The environmental correspondent for BBC News — a reliable source for climate alarmism — informs us that the “smart folks” on climate change have issued a “new warning” on the sea-ice melt at the North Pole. Unfortunately for the alarmists, the warning is that the sea-ice melt the “smart folks” predicted isn’t going as planned:
Scientists who predicted a few years ago that Arctic summers could be ice-free by 2013 now say summer sea ice will probably be gone in this decade.
The original prediction, made in 2007, gained Wieslaw Maslowski’s team a deal of criticism from some of their peers.

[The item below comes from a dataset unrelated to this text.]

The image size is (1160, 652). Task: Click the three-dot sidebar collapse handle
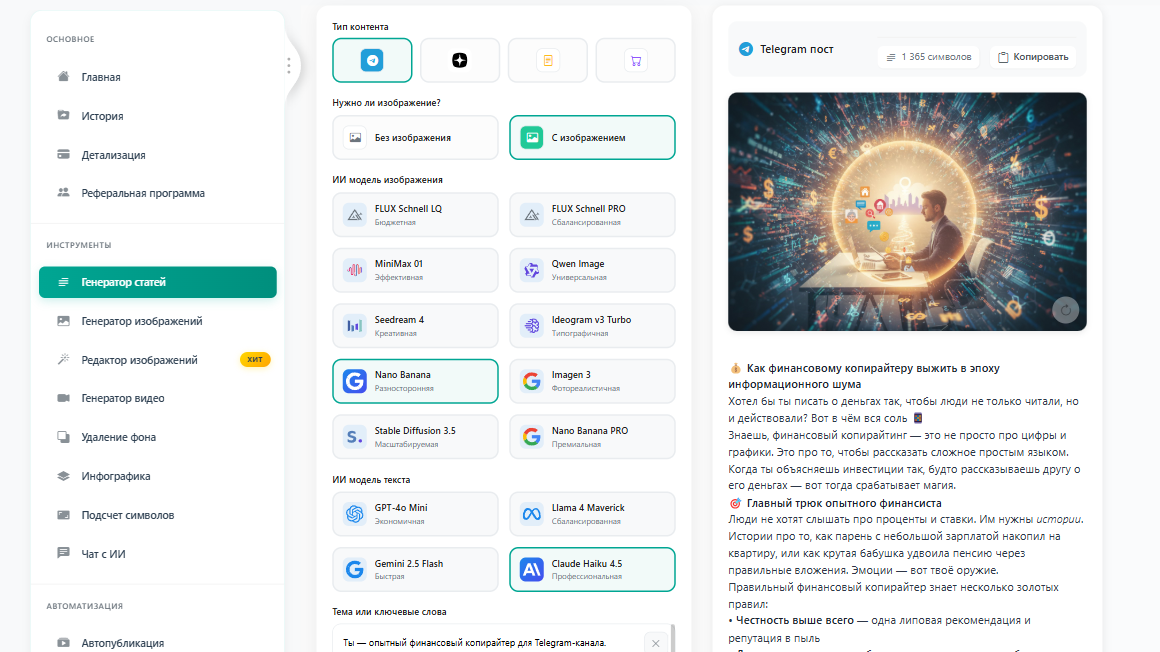coord(288,65)
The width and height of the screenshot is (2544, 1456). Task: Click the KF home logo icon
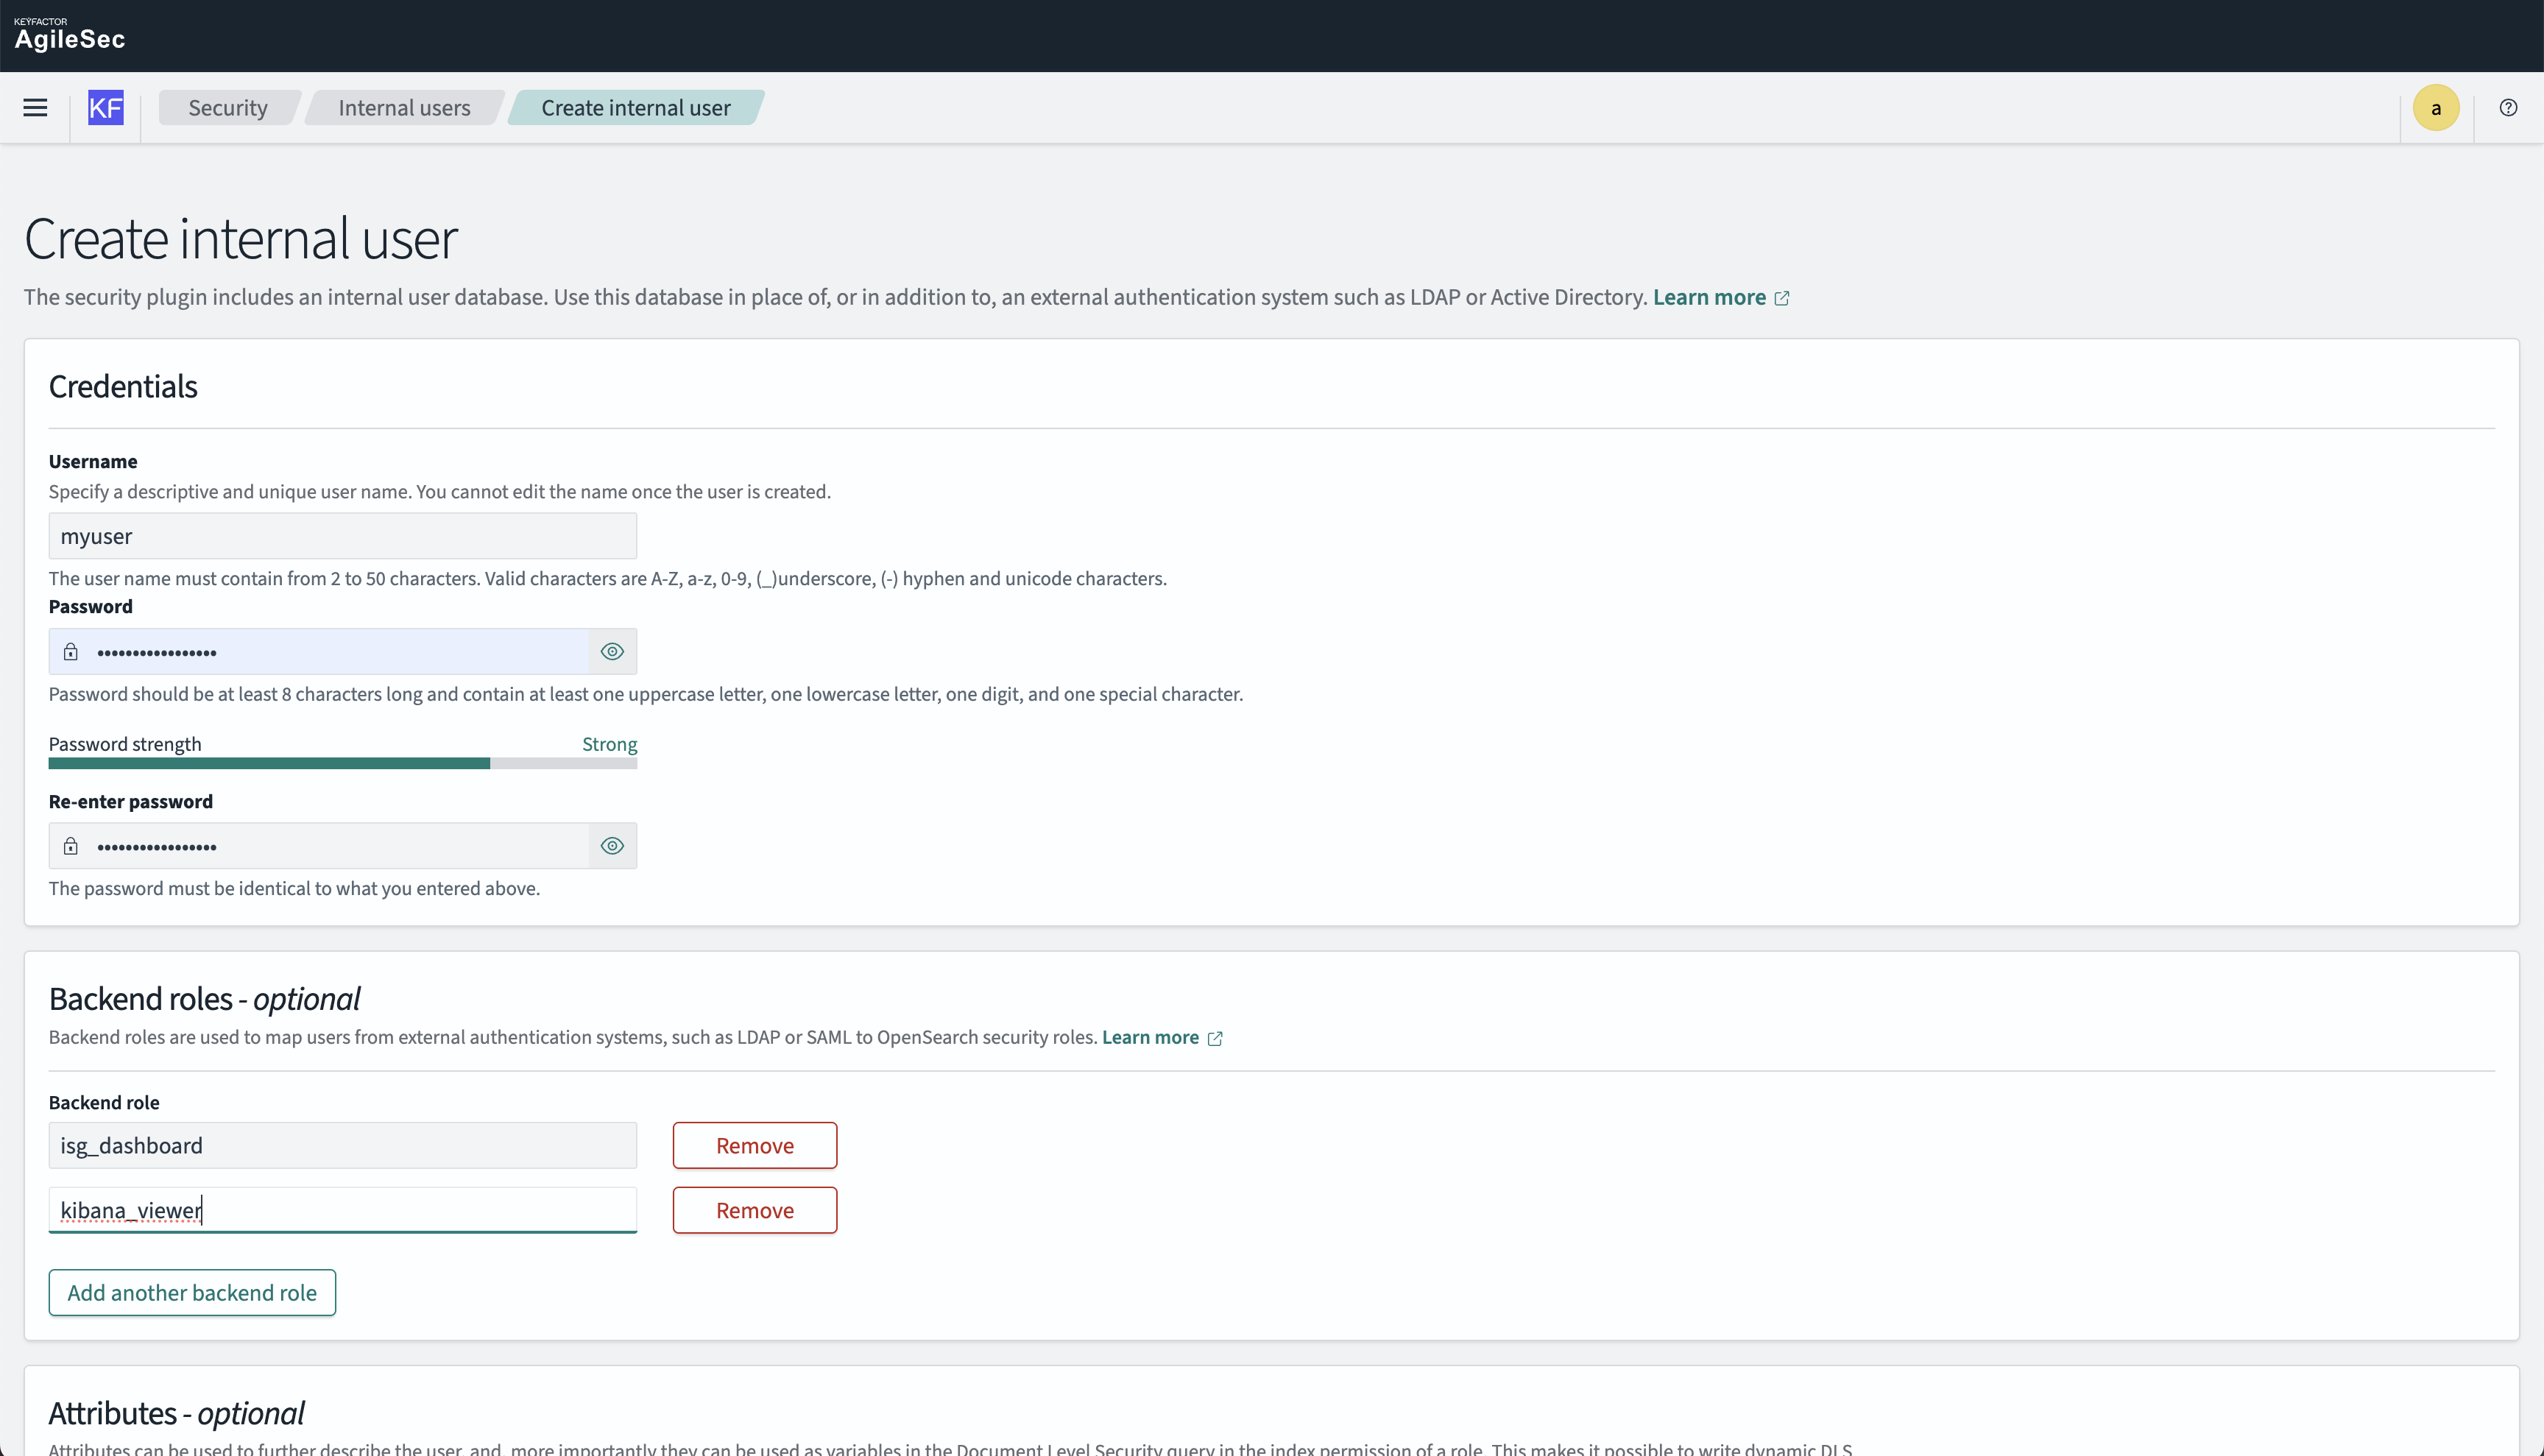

Now they are working with a new computer model – compiled partly in response to those criticisms – that produces a “best guess” date of 2016.
Sure. Arctic sea ice will “probably be gone this decade.” Unless it isn’t. In which case, the alarmists will edit their ever-present “The End is Near!!!” placards to 2017 … then 2018, and 2019 then 2020 — at which point the “gone this decade” prediction will just move on to the next decade.
Thought experiment: Let’s say I predict that the world will end in 2012. And, if it doesn’t happen, I adjust my prediction to 2013. And if (again) it doesn’t end, adjust my prediction to 2014. Then 2015. Then 2016 … ad infinitum until the world actually ends, as it surely will some day. If I could live forever — and was determined to keep making predictions year after year — I’d eventually be right. But that wouldn’t make me a reliable seer. Or remotely sane. Or a credible scientist.
So why do climate alarmists keep getting off the hook?